__Reading passage__.
Zogenix Seeks to Stop Massachusetts Ban on Painkiller

Zogenix Inc., whose shares slumped after Massachusetts Governor Deval Patrick said he would ban its painkiller Zohydro over abuse concerns, sued to stop him, saying the move contradicted the Food and Drug Administration’s approval of the medicine.

Zohydro, approved in October, doesn’t contain the same technology some other drugmakers use to deter people from abusing their medicines, the FDA said in a response to a petition urging such drugs not be approved. Zohydro’s benefits outweighed the risks, the FDA said.

Purdue Pharma LP’s OxyContin was reformulated in 2010 to prevent people from getting immediate access to a full dose of the opioid oxycodone by chewing, cutting or dissolving the tablet, according to a statement on the FDA’s website.

“When FDA approved Zohydro, it considered but rejected the idea of requiring the drug to utilize abuse-deterrent technology,” Zogenix said in the complaint, filed today in Boston federal court.

Zogenyx’s drug, made of pure hydrocodone, is intended as an alternative to Vicodin and others that mix hydrocodone with less-potent medicines such as aceteminophen. Patrick, in a March 27 statement, said Massachusetts faced “an epidemic of opiate abuse” and it would be treated as a public health crisis.

__Directions__.
1. Does the Zohydro article support each statement? Answer yes or no for each, quoting the words that decide it. (a) Zohydro was approved in October. (b) Zogenix filed its complaint in a New York federal court. (c) OxyContin was reformulated in 2010.
2. Rewrite the stretch of the Zohydro article from "Zogenix Inc., whose" through "the FDA’s website.", substituting "Food and Drug Administration" for "FDA".
Use only the Zohydro article to answer.

(Collected data entries)
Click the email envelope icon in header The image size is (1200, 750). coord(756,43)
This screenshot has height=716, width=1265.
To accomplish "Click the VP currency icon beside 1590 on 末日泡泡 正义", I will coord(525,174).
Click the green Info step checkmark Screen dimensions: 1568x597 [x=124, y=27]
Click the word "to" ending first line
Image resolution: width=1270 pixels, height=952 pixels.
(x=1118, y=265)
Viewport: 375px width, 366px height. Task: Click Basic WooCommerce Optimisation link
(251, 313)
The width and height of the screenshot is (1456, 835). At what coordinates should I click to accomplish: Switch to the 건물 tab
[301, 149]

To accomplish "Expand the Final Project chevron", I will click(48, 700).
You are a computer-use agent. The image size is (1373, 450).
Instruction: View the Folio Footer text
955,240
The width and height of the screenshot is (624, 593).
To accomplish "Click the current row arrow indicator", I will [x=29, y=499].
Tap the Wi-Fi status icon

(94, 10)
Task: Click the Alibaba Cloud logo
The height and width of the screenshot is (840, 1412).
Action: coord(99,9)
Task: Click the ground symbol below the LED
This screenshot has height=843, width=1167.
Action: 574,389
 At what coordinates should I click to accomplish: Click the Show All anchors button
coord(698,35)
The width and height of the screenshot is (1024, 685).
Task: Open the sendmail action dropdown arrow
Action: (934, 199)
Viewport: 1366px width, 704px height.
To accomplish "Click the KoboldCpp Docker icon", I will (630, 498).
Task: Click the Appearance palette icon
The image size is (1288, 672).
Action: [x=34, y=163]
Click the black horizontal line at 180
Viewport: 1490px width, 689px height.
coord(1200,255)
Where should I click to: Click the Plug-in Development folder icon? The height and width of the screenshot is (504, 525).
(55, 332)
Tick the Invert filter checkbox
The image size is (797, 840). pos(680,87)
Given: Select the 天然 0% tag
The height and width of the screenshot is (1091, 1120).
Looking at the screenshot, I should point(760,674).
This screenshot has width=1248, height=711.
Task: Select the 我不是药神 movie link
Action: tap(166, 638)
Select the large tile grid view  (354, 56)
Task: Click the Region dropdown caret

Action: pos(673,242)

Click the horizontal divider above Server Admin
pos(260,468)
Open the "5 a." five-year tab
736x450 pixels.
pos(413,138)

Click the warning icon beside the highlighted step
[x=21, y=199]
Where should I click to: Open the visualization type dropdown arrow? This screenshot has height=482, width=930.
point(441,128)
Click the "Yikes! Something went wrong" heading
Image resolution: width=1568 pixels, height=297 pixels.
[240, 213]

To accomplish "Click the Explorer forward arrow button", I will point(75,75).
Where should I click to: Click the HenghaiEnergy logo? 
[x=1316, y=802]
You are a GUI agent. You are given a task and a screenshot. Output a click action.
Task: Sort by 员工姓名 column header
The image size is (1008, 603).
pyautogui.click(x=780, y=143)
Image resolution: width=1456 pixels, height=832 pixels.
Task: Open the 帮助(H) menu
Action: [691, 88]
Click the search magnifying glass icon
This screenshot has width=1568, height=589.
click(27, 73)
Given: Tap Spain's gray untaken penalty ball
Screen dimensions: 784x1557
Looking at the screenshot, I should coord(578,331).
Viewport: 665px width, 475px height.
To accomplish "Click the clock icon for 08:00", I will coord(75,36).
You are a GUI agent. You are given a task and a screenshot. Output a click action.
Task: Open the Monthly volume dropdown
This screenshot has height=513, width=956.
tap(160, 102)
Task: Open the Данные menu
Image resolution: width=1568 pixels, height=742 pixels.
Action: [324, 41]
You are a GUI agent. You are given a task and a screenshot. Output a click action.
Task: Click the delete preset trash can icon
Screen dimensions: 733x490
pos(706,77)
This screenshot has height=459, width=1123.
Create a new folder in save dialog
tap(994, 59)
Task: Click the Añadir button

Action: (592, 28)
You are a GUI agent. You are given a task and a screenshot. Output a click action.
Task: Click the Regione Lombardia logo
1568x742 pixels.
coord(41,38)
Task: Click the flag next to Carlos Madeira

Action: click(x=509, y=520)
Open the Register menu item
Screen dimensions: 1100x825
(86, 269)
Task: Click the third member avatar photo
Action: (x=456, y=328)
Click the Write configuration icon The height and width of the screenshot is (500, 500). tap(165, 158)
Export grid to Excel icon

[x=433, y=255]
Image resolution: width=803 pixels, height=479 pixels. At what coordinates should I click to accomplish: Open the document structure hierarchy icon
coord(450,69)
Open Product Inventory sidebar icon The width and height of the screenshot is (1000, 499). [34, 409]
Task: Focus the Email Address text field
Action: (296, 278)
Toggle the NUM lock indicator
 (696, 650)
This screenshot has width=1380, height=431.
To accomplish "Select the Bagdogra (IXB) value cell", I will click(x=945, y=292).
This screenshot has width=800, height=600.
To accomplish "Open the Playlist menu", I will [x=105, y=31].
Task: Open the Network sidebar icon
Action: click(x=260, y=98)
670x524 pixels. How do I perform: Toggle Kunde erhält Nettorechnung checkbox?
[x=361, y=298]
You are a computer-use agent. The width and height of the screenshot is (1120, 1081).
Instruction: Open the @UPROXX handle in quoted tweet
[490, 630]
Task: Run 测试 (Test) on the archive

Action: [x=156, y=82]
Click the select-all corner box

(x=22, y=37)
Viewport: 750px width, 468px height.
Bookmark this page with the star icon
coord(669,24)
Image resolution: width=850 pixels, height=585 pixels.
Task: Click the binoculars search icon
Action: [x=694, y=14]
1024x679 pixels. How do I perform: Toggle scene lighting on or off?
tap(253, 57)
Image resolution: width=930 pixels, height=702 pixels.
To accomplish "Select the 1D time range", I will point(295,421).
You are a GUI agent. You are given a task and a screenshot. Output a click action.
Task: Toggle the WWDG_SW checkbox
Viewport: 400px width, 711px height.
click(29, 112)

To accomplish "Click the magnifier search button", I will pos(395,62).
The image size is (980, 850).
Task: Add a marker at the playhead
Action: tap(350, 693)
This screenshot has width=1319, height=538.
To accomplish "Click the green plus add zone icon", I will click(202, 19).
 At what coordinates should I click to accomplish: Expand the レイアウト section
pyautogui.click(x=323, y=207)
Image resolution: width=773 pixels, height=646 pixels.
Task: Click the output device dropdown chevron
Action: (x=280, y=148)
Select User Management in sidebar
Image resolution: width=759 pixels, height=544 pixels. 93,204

__Answers__.
1.
(a) Yes: "Zohydro, approved in October,"
(b) No: "filed today in Boston federal court."
(c) Yes: "Purdue Pharma LP’s OxyContin was reformulated in 2010"

2.
Zogenix Inc., whose shares slumped after Massachusetts Governor Deval Patrick said he would ban its painkiller Zohydro over abuse concerns, sued to stop him, saying the move contradicted the Food and Drug Administration’s approval of the medicine.

Zohydro, approved in October, doesn’t contain the same technology some other drugmakers use to deter people from abusing their medicines, the Food and Drug Administration said in a response to a petition urging such drugs not be approved. Zohydro’s benefits outweighed the risks, the Food and Drug Administration said.

Purdue Pharma LP’s OxyContin was reformulated in 2010 to prevent people from getting immediate access to a full dose of the opioid oxycodone by chewing, cutting or dissolving the tablet, according to a statement on the Food and Drug Administration’s website.